--- Records supplied ---
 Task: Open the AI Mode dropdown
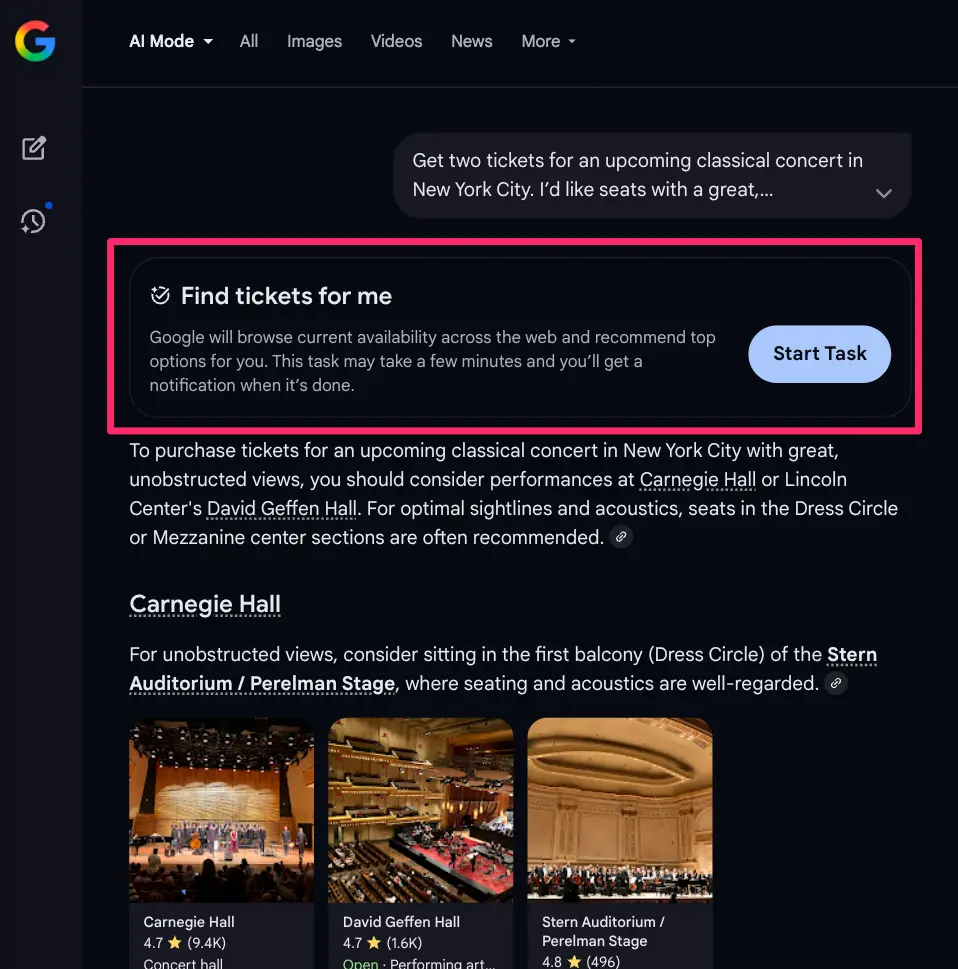pos(171,41)
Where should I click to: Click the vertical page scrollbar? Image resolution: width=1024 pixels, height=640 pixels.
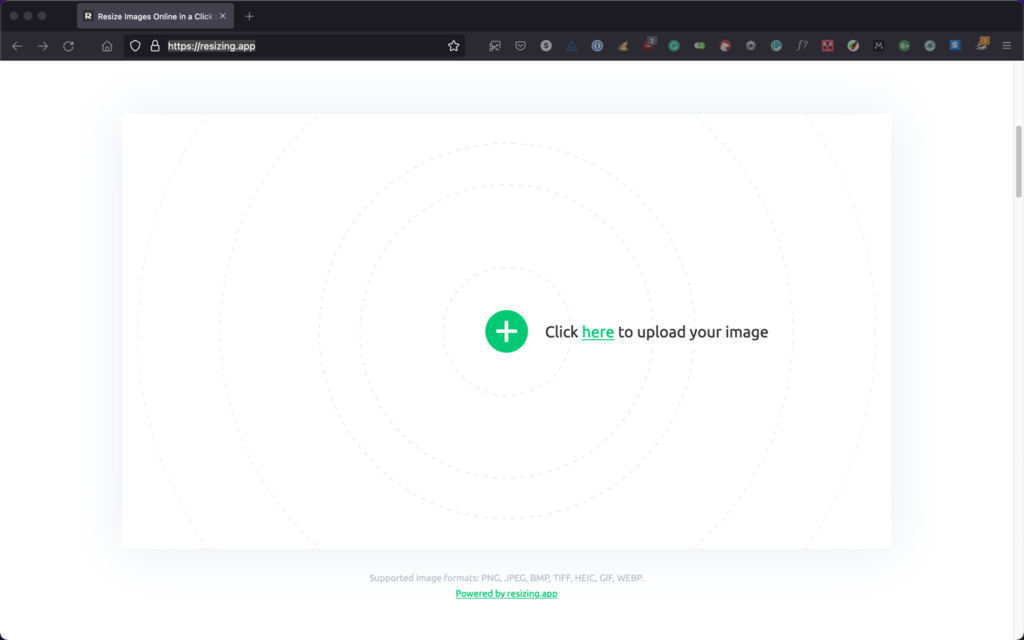click(x=1019, y=160)
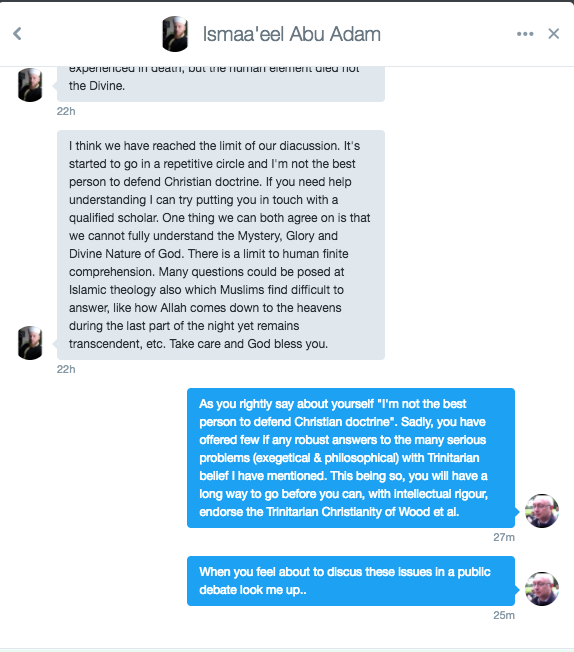This screenshot has height=652, width=574.
Task: Click the 25m timestamp under last message
Action: click(x=504, y=615)
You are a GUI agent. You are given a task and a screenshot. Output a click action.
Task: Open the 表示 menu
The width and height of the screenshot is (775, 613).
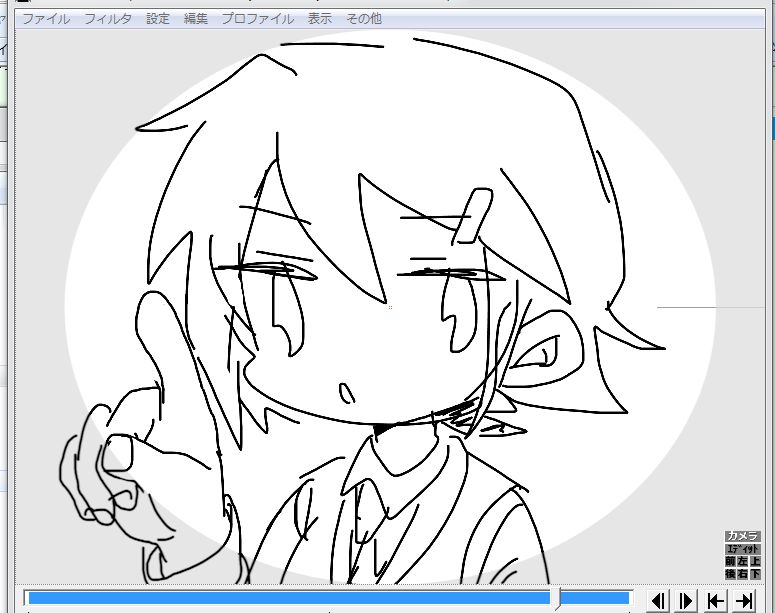click(320, 19)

--- Task directions ---
Return every line of the records above word for word, leaving out the pictures.

--- Output of the exercise ---
 Task: Open the AI Mode dropdown
pos(171,41)
Where should I click to: Click the vertical page scrollbar? Image resolution: width=1024 pixels, height=640 pixels.
click(x=1019, y=160)
This screenshot has height=652, width=574.
Task: Click the 25m timestamp under last message
Action: click(x=504, y=615)
You are a GUI agent. You are given a task and a screenshot. Output a click action.
Task: Open the 表示 menu
The width and height of the screenshot is (775, 613).
click(320, 19)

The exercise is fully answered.